Dari reaksi mereka, jelas bahwa Pil Naga Super ini adalah pil yang sangat berharga, dan dia tidak bisa tidak bertanya-tanya bagaimana pil ini dibandingkan dengan Pil Pasang Darah yang diberikan kepadanya oleh Shi Pokong.
“Aku tidak tahu apa yang kau lihat pada dirinya, Kakak!” wanita berbaju ungu itu mendengus dingin, lalu berbalik ke arah Han Li sambil membentak, “Cepat minum pilnya!”
Tatapan dingin terpancar dari mata Han Li, lalu dia menoleh ke Gu Qianxun sambil berkata, “Terima kasih atas perhatianmu, tetapi aku berencana menghadapi Naga Beracun dalam pertarungan yang adil, dan akan tidak adil jika aku menerima bantuan dari orang lain.”
Setelah itu, dia berbalik untuk pergi, mengabaikan wanita kasar berbaju ungu itu.
Ekspresi marah muncul di wajah wanita berbaju ungu saat dia berteriak kepadanya, “Dasar bajingan tak tahu terima kasih! Tanpa Pil Naga Hiper ini, kau bahkan tidak akan mampu menahan satu serangan pun dari Naga Beracun!”
Han Li terus mengabaikan wanita berbaju ungu itu, dan tak lama kemudian, dia menghilang ke lorong yang menuju ke arena.
Wanita berbaju ungu itu semakin marah melihat hal ini, dan dia menghentakkan kakinya karena frustrasi sebelum kembali menatap Gu Qianxun.
“Dia tampak seperti pria yang menarik, aku penasaran apakah dia akan bisa hidup melewati hari ini,” gumam Tu Gang sambil tersenyum dan melirik Gu Qianxun.
……
Han Li berjalan menyusuri lorong menuju ruang istirahat, dan Toxic Dragon sudah berada di sana, sedang membicarakan sesuatu dengan pria bertanduk itu.
Pria bertanduk itu mengangkat kepalanya saat melihat kedatangan Han Li, lalu berkata, “Naga Beracun baru saja memberitahuku tentang apa yang terjadi di antara kalian berdua. Saat ini, ketiga platform sedang digunakan, jadi kalian harus menunggu sebentar.”
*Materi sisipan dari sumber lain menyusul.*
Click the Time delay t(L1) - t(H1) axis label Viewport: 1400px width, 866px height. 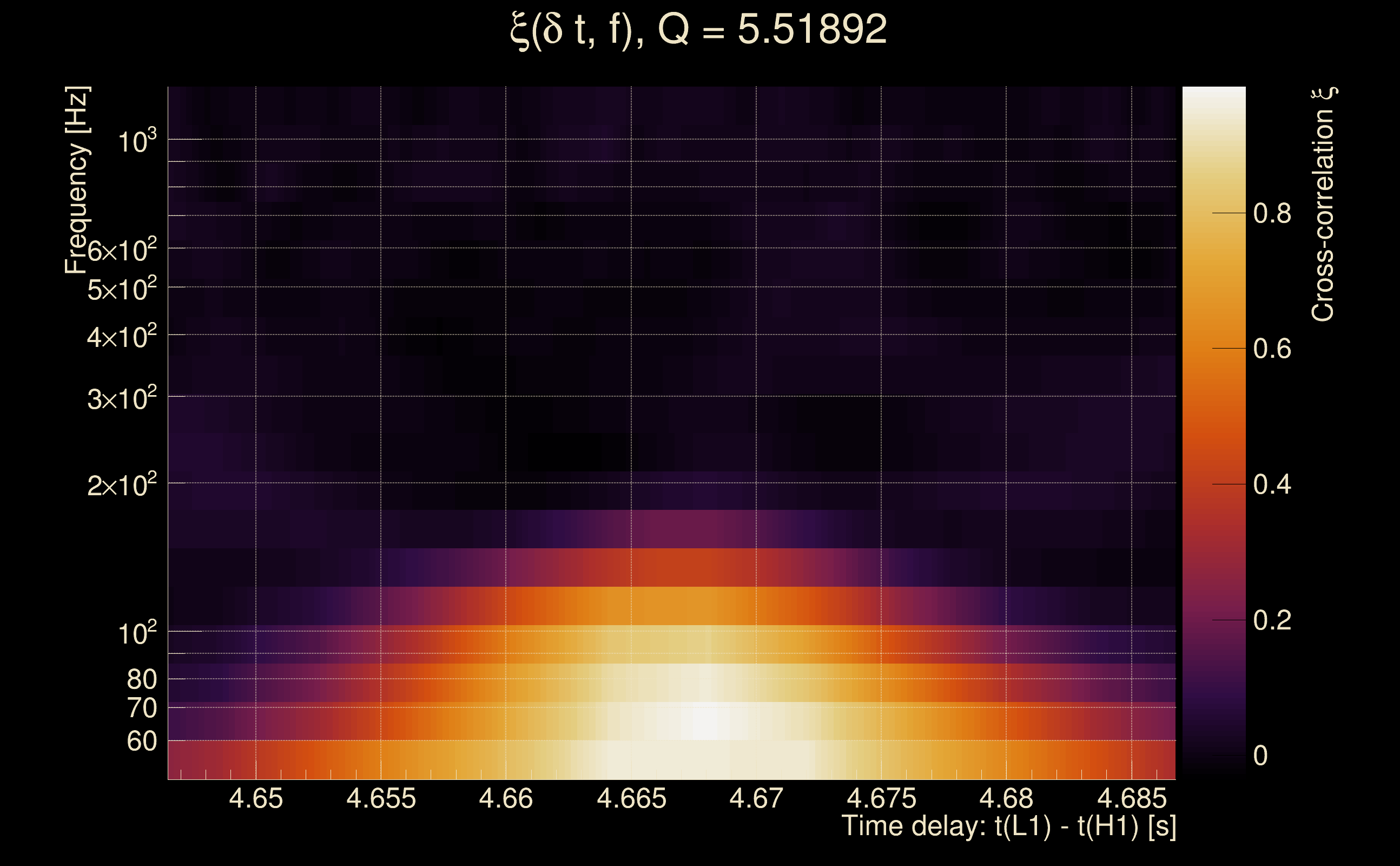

Han Li mengangguk sebagai jawaban, lalu melangkah ke sudut aula sebelum duduk dengan mata tertutup, dengan tabah mengabaikan Toxic Dragon sepanjang waktu ini.
Alis Toxic Dragon sedikit berkerut melihat sikap tenang Han Li, tetapi dia hanya menganggapnya sebagai ketenangan palsu dan keberanian yang dibuat-buat.
Hampir satu jam berlalu sebelum salah satu dari tiga pertempuran akhirnya berakhir, dan tak lama kemudian, giliran Han Li dan Toxic Dragon untuk naik ke panggung.
Saat mengumumkan pertempuran itu, pria bertanduk itu tidak merahasiakan dendam pribadi antara Han Li dan Toxic Dragon.
Baik Toxic Dragon maupun Han Li adalah tokoh yang sangat terkenal di arena. Toxic Dragon adalah pemimpin wilayah kesembilan, sementara Han Li adalah salah satu talenta baru yang paling cemerlang, dan dia berada di puncak popularitasnya.
Pertandingan penuh dendam pribadi antara keduanya secara alami memicu kegembiraan yang besar dari para penonton, dan banyak penonton meneriakkan nama kedua petarung tersebut saat suasana berubah menjadi hiruk-pikuk.
Peluangnya diumumkan 2:1, dan Toxic Dragon menoleh ke Han Li sambil mencibir, “Sepertinya kau cukup populer. Nikmati sorak sorai ini selagi masih bisa, kau tak akan bisa melihatnya lagi sebentar lagi.”
Han Li tetap diam sambil berdiri dengan kepala tertunduk, tampak tenggelam dalam pikirannya sendiri.
Dia tidak melakukan ini untuk berpura-pura tenang. Sebaliknya, itu karena Toxic Dragon telah melepaskan gelombang niat membunuh yang luar biasa selama ini, dan rasanya seolah-olah ada gunung tulang dan sungai darah di belakangnya.
Han Li telah membunuh banyak orang di masa lalu, tetapi niat membunuhnya bahkan tidak bisa dibandingkan dengan Toxic Dragon, dan jelas bahwa kenaikan Toxic Dragon ke puncak wilayah kesembilan dibangun di atas mayat-mayat yang tak terhitung jumlahnya.
Han Li harus memfokuskan seluruh kekuatannya untuk menghindari terkena dampak niat membunuh Naga Beracun, dan Naga Beracun agak terkejut dengan ketenangan Han Li.
Di pintu masuk aula pertukaran, Gu Qianxun, Tu Gang, dan Sun Binghe menyaksikan pertempuran dari atas, sementara sebagian besar gladiator lainnya telah pergi untuk memasang taruhan mereka.
“Fakta bahwa Li Feiyu ini tampaknya tidak terpengaruh oleh Domain Pembunuhan Asura Naga Beracun menunjukkan bahwa dia memiliki ketahanan mental yang luar biasa,” ujar Tu Gang.
Gu Qianxun dan Sun Binghe tidak memberikan tanggapan apa pun, sementara wanita berbaju ungu mendengus merดูh.